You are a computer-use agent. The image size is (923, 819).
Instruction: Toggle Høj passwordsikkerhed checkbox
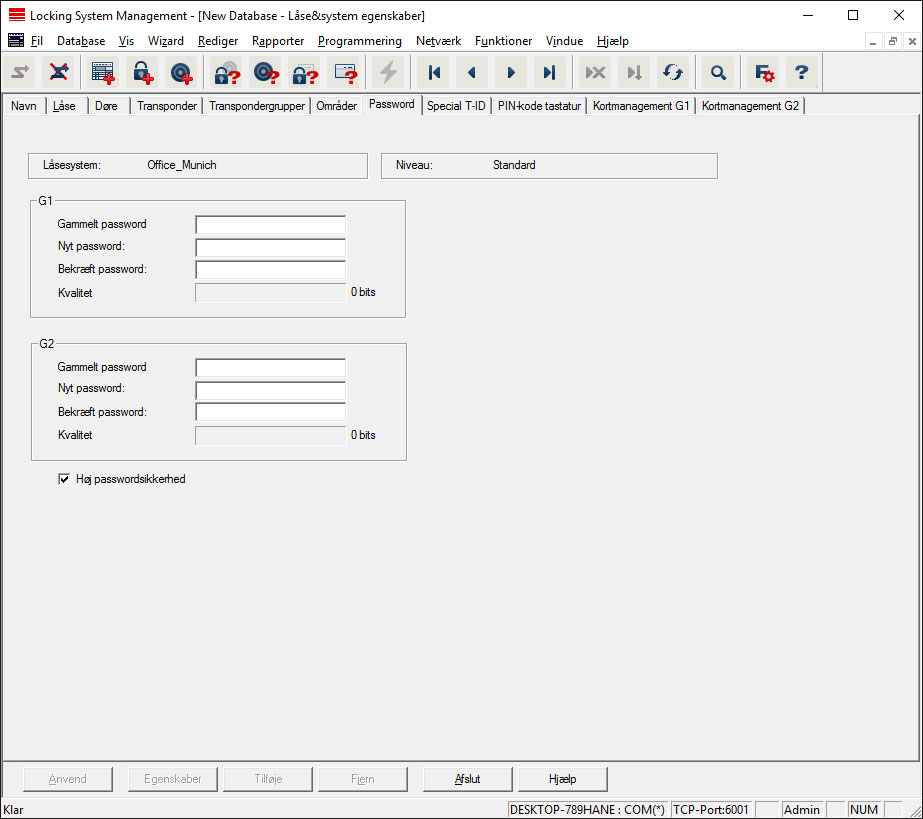pos(65,479)
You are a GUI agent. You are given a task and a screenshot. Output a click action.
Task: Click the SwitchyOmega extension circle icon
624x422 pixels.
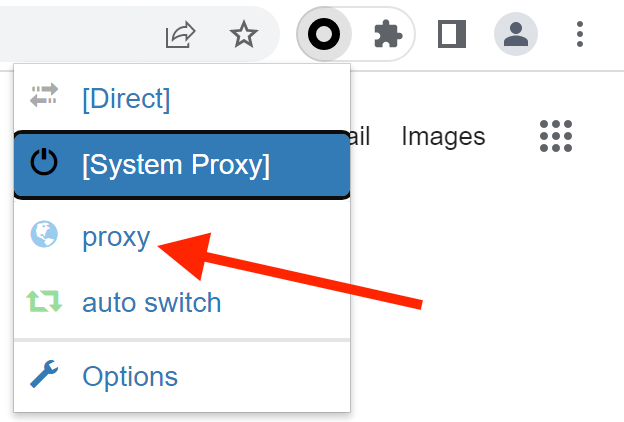pyautogui.click(x=327, y=35)

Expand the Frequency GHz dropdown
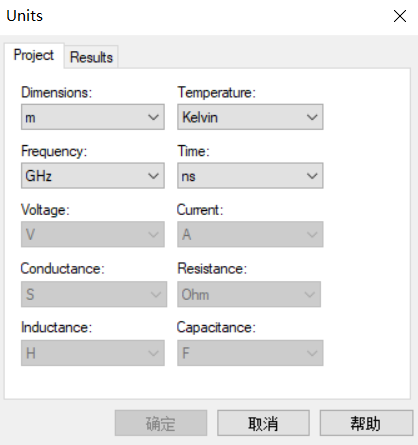(93, 176)
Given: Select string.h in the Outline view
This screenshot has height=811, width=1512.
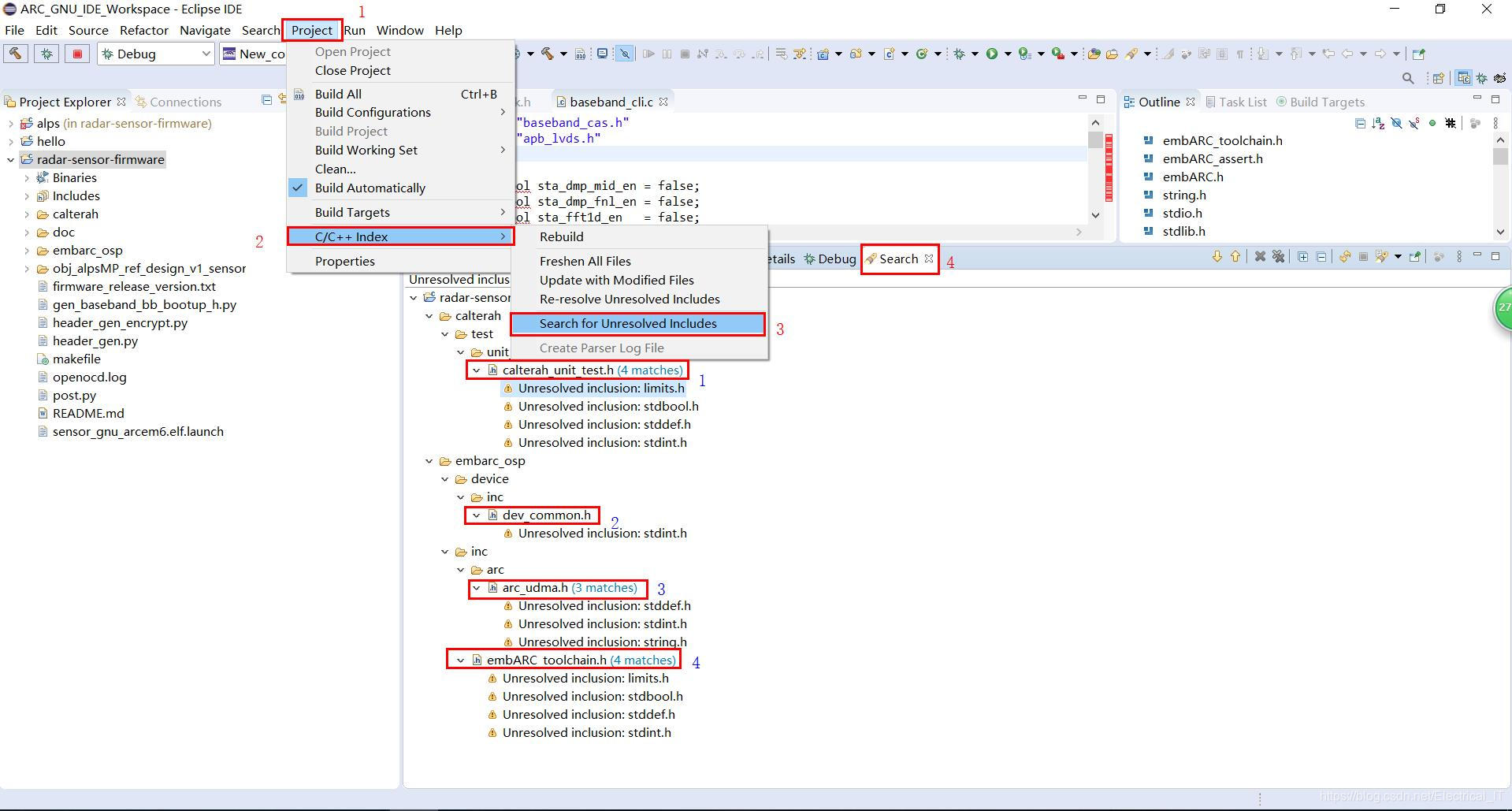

:::

Work to complete -> Please update the rows by replacing every "screenshot" with "screen capture", leaving everything else the same. Give the lines back without the pictures.

Result ->
You are a computer-use agent. The image size is (923, 819).
Instruction: Toggle Høj passwordsikkerhed checkbox
pos(65,479)
You are a GUI agent. You are given a task and a screen capture. Output a click action.
Task: Click the SwitchyOmega extension circle icon
624x422 pixels.
pyautogui.click(x=327, y=35)

Expand the Frequency GHz dropdown
(93, 176)
Given: Select string.h in the Outline view
This screen capture has height=811, width=1512.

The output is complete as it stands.